### Aufgabenstellung:
Beantworte mit dem folgenden Textauszug zur Energiewende diese Fragen:
1. Wie viel Prozent des Strombedarfs in Deutschland sollen die erneuerbaren Energien bis 2050 decken?
2. Durch welche Energiequellen wird der Stromverbrauch im LEW-Netz vor allem gedeckt?
3. Als was wird das regionale Stromverteilnetz bezeichnet?

### Textauszug:
════════
Wie wird sich das weiter entwickeln?
Bis 2050 sollen die erneuerbaren Energien in Deutschland zu 80 Prozent den Strombedarf decken. 2018 lag dieser Wert bei rund 38 Prozent. Das bedeutet, dass bei den erneuerbaren Energien in den kommenden Jahren noch deutlich zugebaut werden muss. Auch bei uns in der Region wird sich hier noch einiges tun – auch wenn wir im LEW-Netz vor allem durch Wasserkraft, Photovoltaik und Biomasse rechnerisch schon jetzt zu über 70 Prozent den Stromverbrauch aller angeschlossenen Netzkunden decken.
Ist also weiterer Netzausbau notwendig?
Das regionale Stromverteilnetz ist das Rückgrat der Energiewende. Diese Infrastruktur werden wir weiter mit hohen Investitionen ausbauen, modernisieren und mit neuer, digitaler und intelligenter Technik ausrüsten. Wichtig ist aber auch, dass wir den vor Ort erzeugten Strom noch stärker als bisher auch vor Ort verbrauchen.
Welche Ansätze gibt es hier?
════════
### Bereitgestellte Daten:
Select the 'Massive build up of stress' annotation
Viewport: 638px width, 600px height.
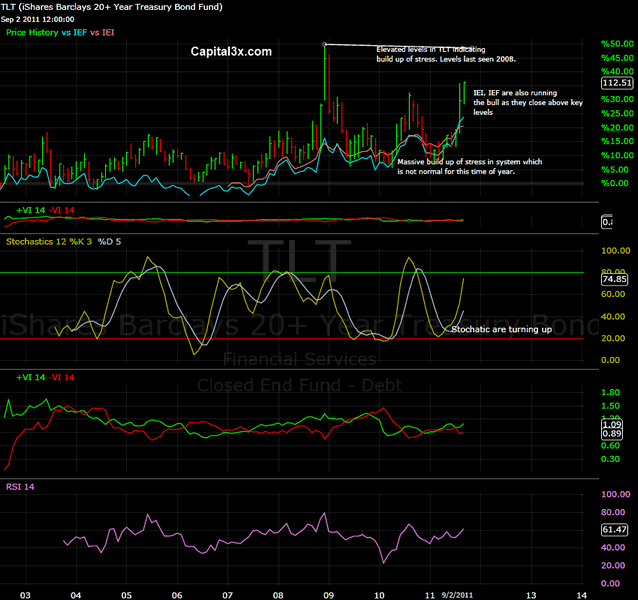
════════
### Antwort:
1. 80 Prozent.
2. Durch Wasserkraft, Photovoltaik und Biomasse.
3. Als das Rückgrat der Energiewende.